The app requires all of the following API permissions for managing Microsoft Entra domains. If you are going to use Adaxes only to manage a Microsoft 365 tenant i.e. assign/revoke licenses and manage Exchange Online mailboxes, just the Exchange.ManageAsApp permission is sufficient.

  • Permission

  • Reason

  • Exchange.ManageAsApp

  • To allow Adaxes to connect to Exchange Online.

  • AuditLog.Read.All

  • To read users' last sign in information.

  • Sites.ReadWrite.All

  • To modify properties stored in external sources e.g. employee hire date stored in SharePoint.

  • Group.ReadWrite.All

  • To modify group properties stored in external sources.

  • User.ReadWrite.All

  • To read/write user photo.

Add these API permissions via the app manifest:

  1. On the app page in the Microsoft Entra admin center, click Manifest.

  2. Locate the requiredResourceAccess key in the JSON manifest and set it to the following value.

    Microsoft Entra ID / Microsoft 365
    "requiredResourceAccess": [
        {
            "resourceAppId": "00000002-0000-0ff1-ce00-000000000000",
            "resourceAccess": [
                {
                    "id": "dc50a0fb-09a3-484d-be87-e023b12c6440",
                    "type": "Role"
                }
            ]
        },
        {
            "resourceAppId": "00000003-0000-0000-c000-000000000000",
            "resourceAccess": [
                {
                    "id": "62a82d76-70ea-41e2-9197-370581804d09",
                    "type": "Role"
                },
                {
                    "id": "9492366f-7969-46a4-8d15-ed1a20078fff",
                    "type": "Role"
                },
                {
                    "id": "741f803b-c850-494e-b5df-cde7c675a1ca",
                    "type": "Role"
                },
                {
                    "id": "b0afded3-3588-46d8-8b3d-9842eff778da",
                    "type": "Role"
                }
            ]
        }
    ]
    
    Microsoft 365 only
    "requiredResourceAccess": [
        {
            "resourceAppId": "00000002-0000-0ff1-ce00-000000000000",
            "resourceAccess": [
                {
                    "id": "dc50a0fb-09a3-484d-be87-e023b12c6440",
                    "type": "Role"
                }
            ]
        }
    ]
    
  3. Click Save.

  4. Click API permissions.

  5. Verify that the list contains the required permissions.

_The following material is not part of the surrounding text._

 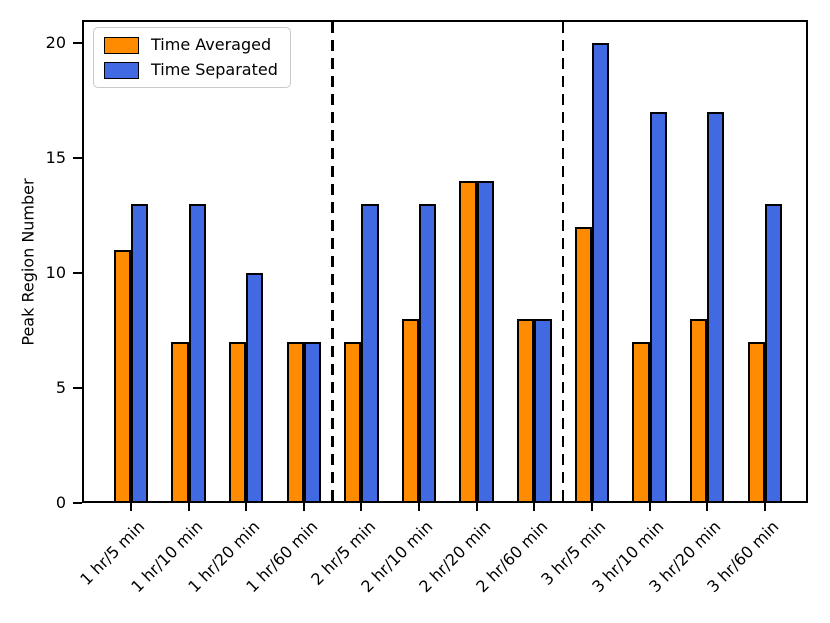 I want to click on bar-time-averaged-2-hr-20-min, so click(x=468, y=342).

  6. Click Grant admin consent for <tenant name> and then click Yes to confirm. Admin consent is required to make the added permissions effective.

Assign roles to the app

As a final step, you need to assign the following Microsoft Entra roles to the app. These roles support application authentication and provide the rest of the required permissions. You have two options.

  • Global administrator
    or
  • Exchange administrator and User administrator
  1. Go back to the Microsoft Entra admin center home page.

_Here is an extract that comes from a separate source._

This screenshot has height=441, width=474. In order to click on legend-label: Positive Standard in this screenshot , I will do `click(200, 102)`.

  2. Navigate to and open the Microsoft Entra ID roles and administrators service.

    To quickly locate the service, type Microsoft Entra ID roles and administrators in the Search field.

  3. Click on the role you want to assign.

  4. Click Add assignments.

  5. Assign the role to the app you've just registered.

  6. In Adaxes Administration console, click Next and follow the instructions in the wizard to complete the domain/tenant registration.

Microsoft Entra roles might not become effective immediately. If you encouter an insufficient permissions error in Adaxes, wait several minutes and click Next again.